This dessert is very rich in taste and texture. If you are looking for a sugar-free you must try this one.
1 1/2 cups (about 10) low-fat graham crackers
2 1/2 tsp. sweet n low (equal) or 8 packets
6 Tbs. margarine, melted
1 tsp. vanilla extract
3 packages (8 oz each) of low-fat or fat-free cream cheese
5 1/2 tsp. of sweet N low (equal) or 18 packets
2 egg whites
2 Tbs. cornstarch
1 cup low-fat sour cream
1/2 tsp. vanilla
1/2 tsp. almond extract
1/4 cup sliced almonds
Crush the graham crackers. You can either put them in a zip lock bag and crush them with a rolling pin or use a Kitchen-aid mixer on low or medium speed. Make sure there isn't any large pieces of cracker left.
In a medium bowl mix graham cracker crumbs, cocoa, and sweet N low or equal. Mix in melted margarine and vanilla extract. Pat mixture evenly on bottom of a 13x9" pan. Set aside.

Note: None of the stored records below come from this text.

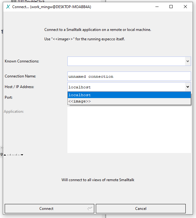Screen dimensions: 196x218
Task: Choose <<image>> from the host list
Action: coord(129,102)
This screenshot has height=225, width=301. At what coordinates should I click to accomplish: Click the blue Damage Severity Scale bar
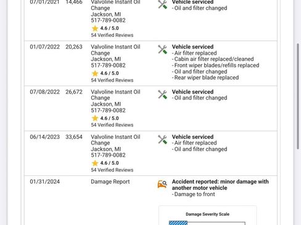click(178, 223)
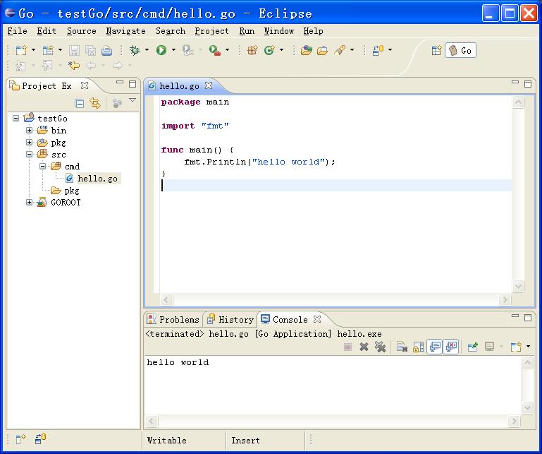Viewport: 542px width, 454px height.
Task: Open the Run button dropdown arrow
Action: 173,50

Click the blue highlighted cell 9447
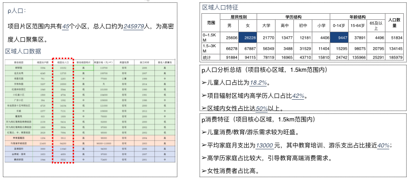click(x=339, y=38)
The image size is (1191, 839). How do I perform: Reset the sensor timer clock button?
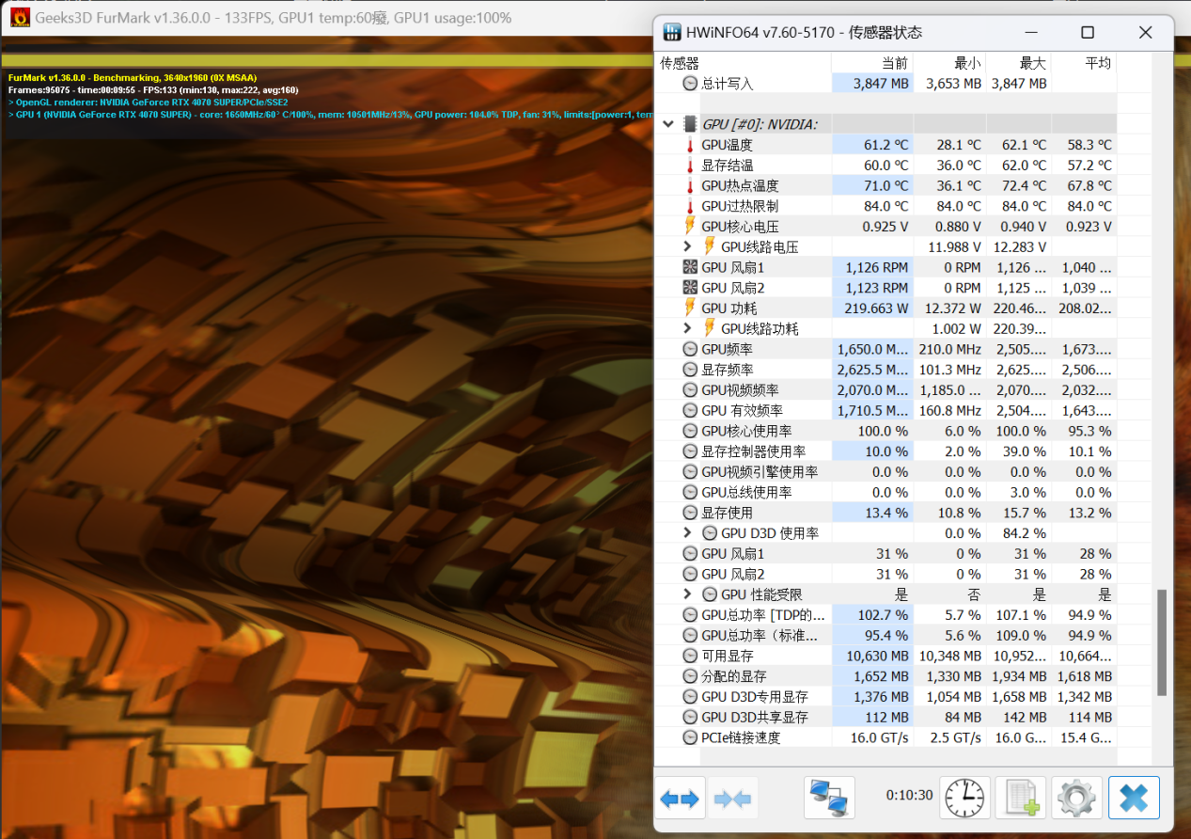click(964, 798)
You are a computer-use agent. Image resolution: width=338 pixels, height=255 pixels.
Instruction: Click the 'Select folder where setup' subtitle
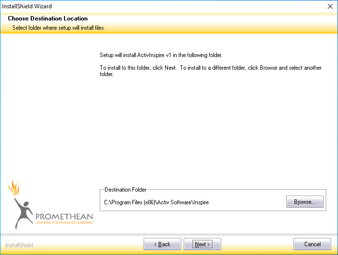(x=59, y=28)
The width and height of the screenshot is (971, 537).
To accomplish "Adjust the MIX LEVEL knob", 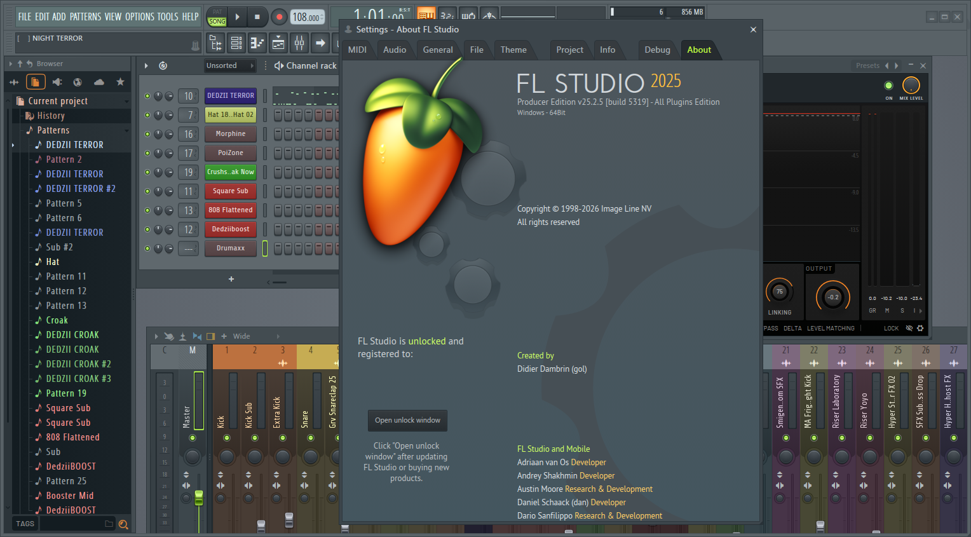I will (911, 85).
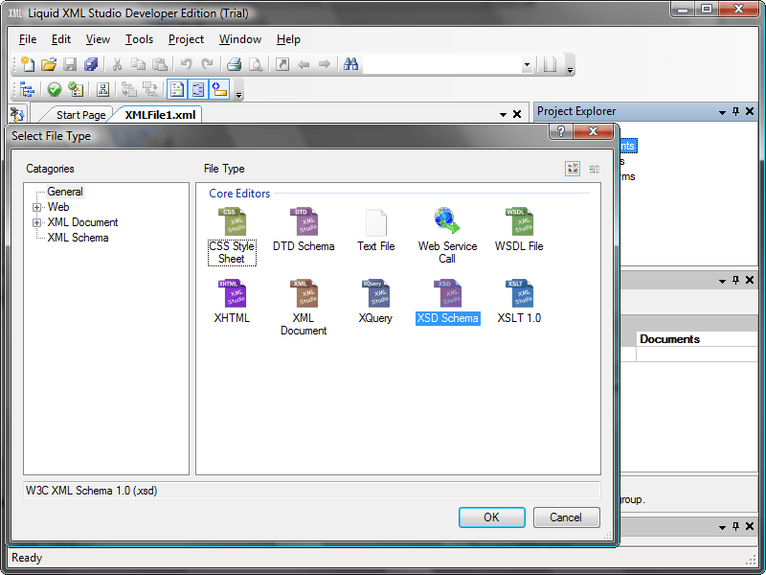Open the toolbar search dropdown arrow
Image resolution: width=766 pixels, height=575 pixels.
click(527, 64)
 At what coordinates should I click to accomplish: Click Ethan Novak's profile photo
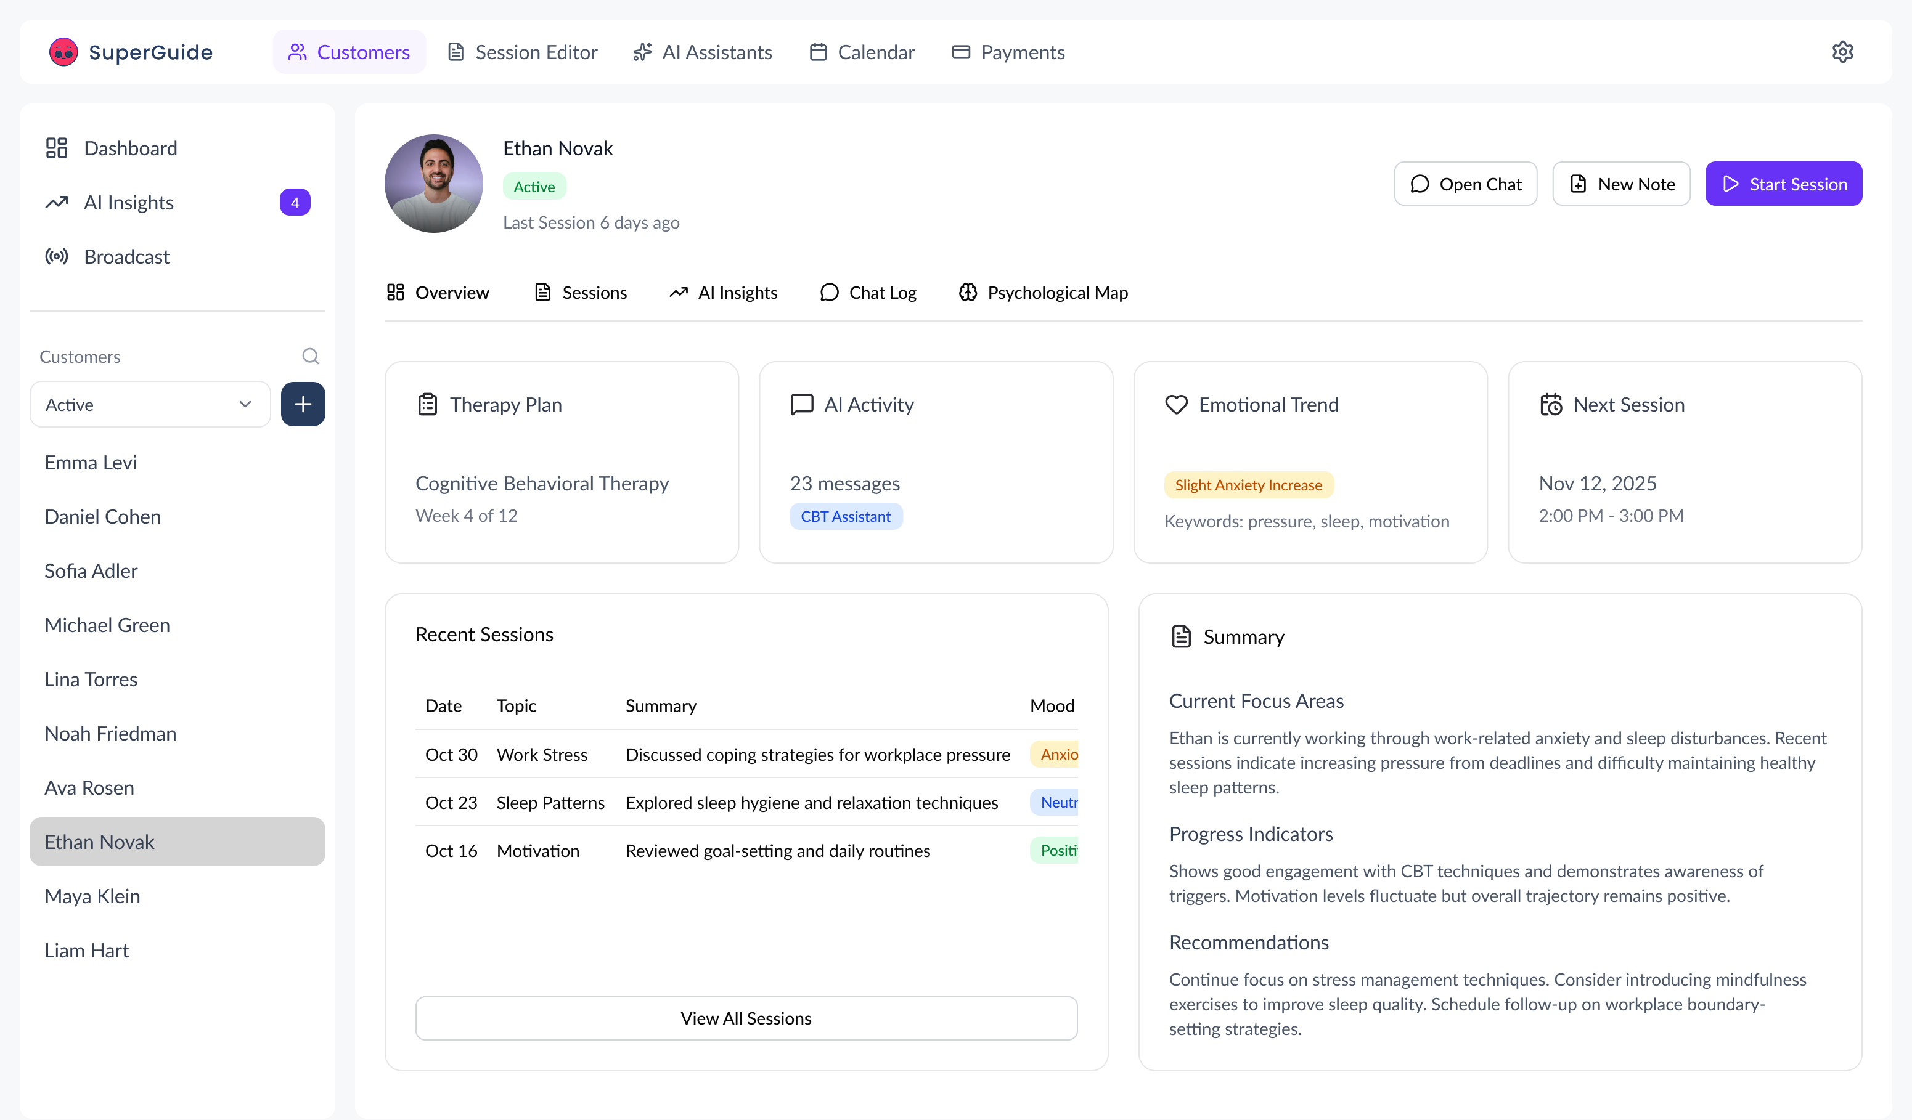pos(433,184)
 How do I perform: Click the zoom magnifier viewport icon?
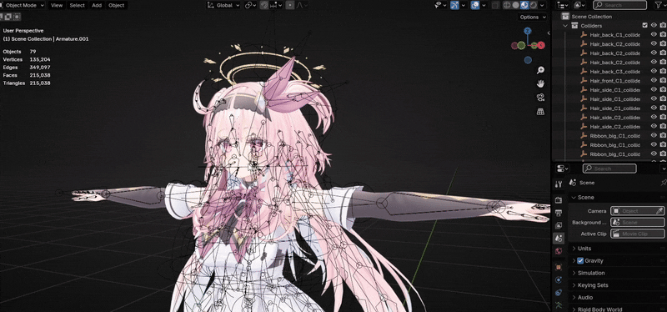point(540,70)
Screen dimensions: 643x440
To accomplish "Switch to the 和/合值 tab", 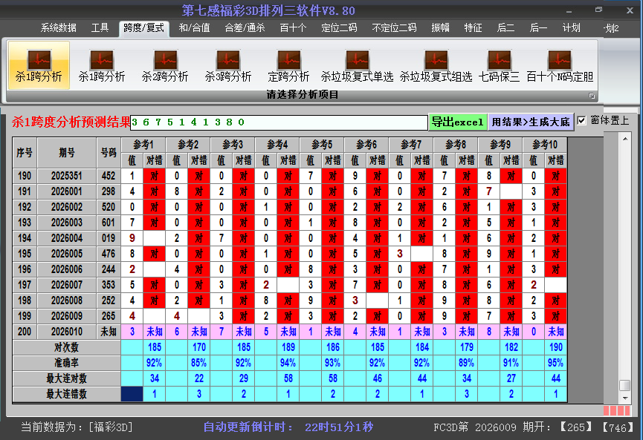I will pos(194,28).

Pre-heat oven to 300 degrees.
Beat cream cheese until smooth in a large bowl. Beat until smooth the rest of the ingredients, except almonds. Pour filling into crust that was set aside. Sprinkle top with almonds
Bake at 300 degrees for about 30 minutes or until set. Cool until you can touch the pan. Place in refrigerator until chilled; about 6 hours. Cut into 24 squares and serve.